Many parents have fought against CRT to great effect. However, an increasing number of parents have chosen to abandon the public-school system entirely. A new report from the Associated Press found that the number of homeschooled children doubled over just six months. One family described their decision this way: “I didn’t want my kids to become a statistic and not meet their full potential,” said Robert Brown, a former teacher who now does consulting. “And we wanted them to have very solid understanding of their faith.”

The Brown family’s decision is completely understandable. I myself was homeschooled for a brief time. However, a mass exodus of conservative children from the public-school system is not a workable solution on a national scale.

For one, there are many people who cannot afford to homeschool their children. Poorer families may be unable to live on just one income. More affluent families may not want to dramatically decrease their standard of living by cutting off an income stream. Some simply won’t want to take on the task of personally educating their children.

Yet, even if a critical mass of conservative parents were willing to leave the public-school system, most of the population would still be educated in a traditional setting. A full 91 percent of students attend some form of public school, be it a charter school or an assigned public school. Furthermore, between 30 and 40 percent of Americans identify as conservatives. Thus, even if every conservative household homeschooled or sent their children to a private school, this would still leave the “woke” curriculum as the dominant educational force.

Now, the vast majority of parents are primarily focused on preserving their own child’s innocence, dignity, and faith. The broader societal implications are secondary. Unfortunately, if conservatives leave the school system without pushing back, leftist cultural creep will continue. Public schools educate the next generation of voters, activists, and thinkers. Caring about one’s own child necessitates a healthy interest in the education of others. The old proverb “it takes a village to raise a child” rings true, in this regard.

Parents should take an active role in the education of their children, but it need not be entirely in the home. Kids are always learning, and their education shouldn’t stop at the school doors.
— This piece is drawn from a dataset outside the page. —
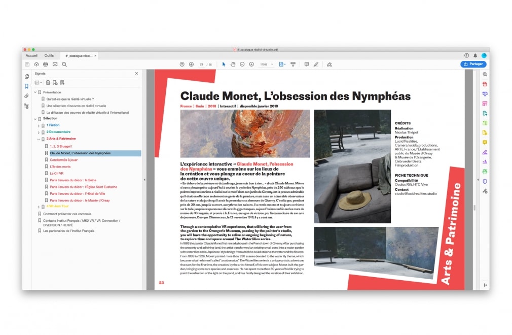Click the print icon in the toolbar
The image size is (512, 335).
(x=46, y=64)
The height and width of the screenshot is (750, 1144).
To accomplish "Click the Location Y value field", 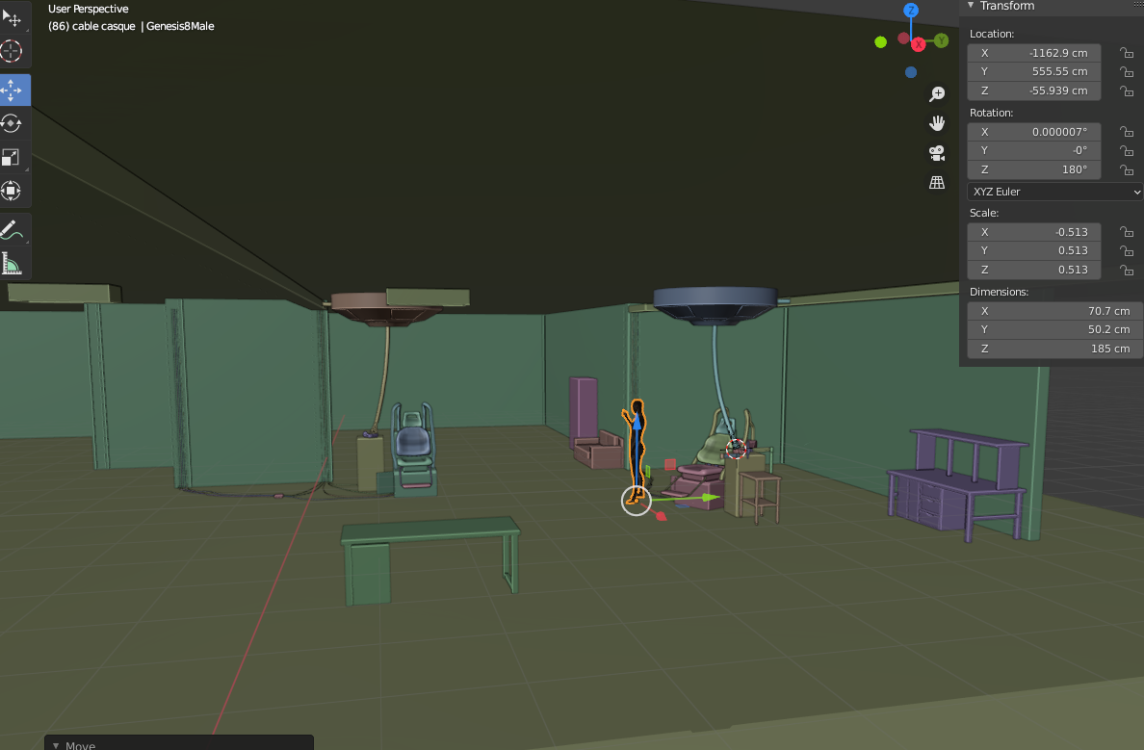I will tap(1034, 71).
Beyond teaching in the home, everyone, even homeschoolers, should get involved in school-board meetings and local races. Such races are critically important.

The public-school system is not doing its job of teaching children effectively, and the curriculum being taught has rightfully come under fire. However, soaring homeschooling numbers is not the solution. Homeschooling is not financially workable for many families, and it is pollyannaish to believe that ceding the educational culture to leftists won’t affect all children in the end. Homeschooling may be the best option for some families, but conservatives cannot, and should not, rely on it in lieu of lasting education reform.